Role Definition Is Limitless
If you never heard of marketing and you find yourself at a party with a hundred marketers, you are bound to get fifty different answers to the question of “what do you do in marketing?” The possible answers can seem limitless.
Think about it: product marketer, content marketer, campaign marketer, marketing copywriter, social media marketing specialist, marketing analyst, field marketing, public relations specialists, and solutions marketer – to name just a few. As technology invades marketing, we will see even more possible answers, such as marketing technologists, marketing data scientist, and marketing automation specialist.
The possible degrees of specialization can make for marketing professionals a dizzying array of choices yet finding roles in “general marketing” becoming scarcer.
One of the consequences of specialization is marketers can become knee-deep in processes, technology, data, automation, and other areas of specialties. Failing to draw connections to the dots that bind them.
Losing sight of the bigger picture can be a real problem. What is the bigger picture? The bigger picture relates to understanding customers.

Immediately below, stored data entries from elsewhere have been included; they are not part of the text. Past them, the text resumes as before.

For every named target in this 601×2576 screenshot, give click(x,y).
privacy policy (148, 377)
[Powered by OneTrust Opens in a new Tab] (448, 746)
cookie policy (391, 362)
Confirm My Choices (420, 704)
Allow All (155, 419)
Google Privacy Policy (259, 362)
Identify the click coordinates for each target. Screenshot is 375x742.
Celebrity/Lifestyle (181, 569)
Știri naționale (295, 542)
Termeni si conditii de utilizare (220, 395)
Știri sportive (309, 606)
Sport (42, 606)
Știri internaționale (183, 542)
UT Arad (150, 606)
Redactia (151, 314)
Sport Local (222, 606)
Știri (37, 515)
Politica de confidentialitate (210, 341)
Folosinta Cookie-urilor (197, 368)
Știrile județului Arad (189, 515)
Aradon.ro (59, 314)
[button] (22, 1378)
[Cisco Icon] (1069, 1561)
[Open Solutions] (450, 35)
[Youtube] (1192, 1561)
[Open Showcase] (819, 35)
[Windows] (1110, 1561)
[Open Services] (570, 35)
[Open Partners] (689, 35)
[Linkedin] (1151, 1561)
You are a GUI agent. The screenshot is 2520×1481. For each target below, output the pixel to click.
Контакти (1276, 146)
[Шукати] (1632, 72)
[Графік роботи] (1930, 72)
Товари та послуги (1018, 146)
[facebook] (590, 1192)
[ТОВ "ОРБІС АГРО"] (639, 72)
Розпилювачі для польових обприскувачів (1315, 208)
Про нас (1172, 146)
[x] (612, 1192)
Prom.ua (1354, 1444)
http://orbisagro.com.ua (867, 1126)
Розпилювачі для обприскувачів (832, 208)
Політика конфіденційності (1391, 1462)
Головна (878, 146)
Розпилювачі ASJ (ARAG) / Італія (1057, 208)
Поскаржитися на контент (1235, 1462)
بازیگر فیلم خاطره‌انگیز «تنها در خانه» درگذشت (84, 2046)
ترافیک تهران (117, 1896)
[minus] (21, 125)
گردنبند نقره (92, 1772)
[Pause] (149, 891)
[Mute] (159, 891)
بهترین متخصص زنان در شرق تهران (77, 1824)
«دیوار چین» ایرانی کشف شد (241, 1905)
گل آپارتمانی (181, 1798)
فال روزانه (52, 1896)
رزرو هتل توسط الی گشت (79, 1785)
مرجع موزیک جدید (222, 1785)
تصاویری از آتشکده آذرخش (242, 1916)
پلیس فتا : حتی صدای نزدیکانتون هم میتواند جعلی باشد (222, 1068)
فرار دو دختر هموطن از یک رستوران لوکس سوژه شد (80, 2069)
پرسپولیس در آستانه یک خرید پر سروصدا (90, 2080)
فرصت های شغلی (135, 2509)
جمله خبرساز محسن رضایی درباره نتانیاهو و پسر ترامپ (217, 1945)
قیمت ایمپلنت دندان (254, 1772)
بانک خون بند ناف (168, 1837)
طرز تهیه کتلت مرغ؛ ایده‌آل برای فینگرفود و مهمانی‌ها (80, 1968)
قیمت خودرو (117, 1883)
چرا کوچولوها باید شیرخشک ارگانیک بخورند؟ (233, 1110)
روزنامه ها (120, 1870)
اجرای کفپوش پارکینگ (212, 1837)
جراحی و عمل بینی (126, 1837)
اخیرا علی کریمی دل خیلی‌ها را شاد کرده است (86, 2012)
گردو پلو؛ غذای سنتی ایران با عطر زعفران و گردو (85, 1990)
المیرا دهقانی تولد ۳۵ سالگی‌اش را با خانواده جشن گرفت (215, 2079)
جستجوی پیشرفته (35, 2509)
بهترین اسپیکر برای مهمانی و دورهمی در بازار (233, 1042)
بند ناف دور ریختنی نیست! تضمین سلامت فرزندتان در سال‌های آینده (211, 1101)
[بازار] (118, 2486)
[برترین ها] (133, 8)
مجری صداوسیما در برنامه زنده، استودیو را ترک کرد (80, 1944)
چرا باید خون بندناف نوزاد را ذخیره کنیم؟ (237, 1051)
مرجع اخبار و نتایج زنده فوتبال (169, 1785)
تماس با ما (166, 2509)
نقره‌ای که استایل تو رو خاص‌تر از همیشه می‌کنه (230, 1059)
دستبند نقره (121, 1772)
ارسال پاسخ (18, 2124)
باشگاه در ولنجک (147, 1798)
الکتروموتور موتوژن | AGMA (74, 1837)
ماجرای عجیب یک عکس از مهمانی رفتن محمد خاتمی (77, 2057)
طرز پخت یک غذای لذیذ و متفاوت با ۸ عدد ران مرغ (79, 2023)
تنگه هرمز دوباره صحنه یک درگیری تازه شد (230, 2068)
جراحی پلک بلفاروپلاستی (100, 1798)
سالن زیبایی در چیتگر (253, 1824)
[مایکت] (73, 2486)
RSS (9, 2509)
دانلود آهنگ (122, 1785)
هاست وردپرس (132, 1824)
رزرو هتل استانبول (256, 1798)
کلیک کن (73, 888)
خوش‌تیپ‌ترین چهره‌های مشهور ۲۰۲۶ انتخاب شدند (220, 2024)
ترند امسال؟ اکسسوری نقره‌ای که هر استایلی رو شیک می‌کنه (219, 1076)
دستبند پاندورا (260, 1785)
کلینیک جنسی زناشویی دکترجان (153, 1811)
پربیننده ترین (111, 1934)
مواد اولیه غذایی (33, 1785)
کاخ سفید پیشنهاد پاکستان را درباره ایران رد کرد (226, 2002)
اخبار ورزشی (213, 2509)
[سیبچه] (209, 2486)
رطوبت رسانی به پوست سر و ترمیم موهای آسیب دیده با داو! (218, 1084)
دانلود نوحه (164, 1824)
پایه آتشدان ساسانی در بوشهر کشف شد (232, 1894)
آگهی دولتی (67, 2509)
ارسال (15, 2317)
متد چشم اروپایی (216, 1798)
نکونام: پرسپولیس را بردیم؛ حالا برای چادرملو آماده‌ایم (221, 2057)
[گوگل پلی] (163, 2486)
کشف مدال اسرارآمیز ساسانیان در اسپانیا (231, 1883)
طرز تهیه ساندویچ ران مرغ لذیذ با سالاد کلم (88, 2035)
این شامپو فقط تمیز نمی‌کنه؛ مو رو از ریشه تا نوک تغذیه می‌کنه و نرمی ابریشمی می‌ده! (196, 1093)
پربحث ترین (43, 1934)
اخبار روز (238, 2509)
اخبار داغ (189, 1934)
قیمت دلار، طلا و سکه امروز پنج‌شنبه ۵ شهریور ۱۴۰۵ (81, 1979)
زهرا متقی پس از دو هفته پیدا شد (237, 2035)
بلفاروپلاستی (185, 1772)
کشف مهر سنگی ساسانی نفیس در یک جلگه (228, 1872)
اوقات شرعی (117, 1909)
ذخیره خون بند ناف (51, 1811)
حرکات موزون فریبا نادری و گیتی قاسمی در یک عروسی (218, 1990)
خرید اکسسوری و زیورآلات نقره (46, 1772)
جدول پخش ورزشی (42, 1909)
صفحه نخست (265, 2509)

Marketers can find themselves living in a world of deadlines, tasks, campaigns, and the likes. Becoming consumed in an area of specialty with little opportunity to engage in the bigger picture.
In the ever-changing world of marketing, one of the best things marketers can do to advance their careers is this: have a relentless focus on understanding customers and buyers. This is what pulls you out of the quicksand of your specialty.
Yes, jobs can become like quicksand. Struggling to stay afloat. Never really getting the chance to pull yourself up and out so you can see the world where customers and buyers live. This applies to whether you are a marketing manager or the Chief Marketing Officer. You have to find a way to pull yourself up and out of the quicksand.
What a relentless focus on understanding customers and buyers can do for your marketing career is be the spark of creativity, which I am sure drew you to marketing in the first place. What marketers need to be wary of is expending all this creative energy on making process or automation better but it draws no connection to customers.
When you focus in on the customer relentlessly, then this pent-upped creative energy is focused on how to meet the goals of customers and buyers. The creative energy then is spent on how to draw closer to customers. This is where all the good ideas and suggestions live. Want to get noticed and contribute? Find ways to suggest and recommend how your company can draw closer to the customer. Draw the connection of what you do to how it draws the organization closer to customers.
Whether you are just starting out or you are leading the marketing organization, leading with putting customers first makes for a successful career.
This then is the secret to a successful career in marketing – to be relentlessly focused on customers and buyers.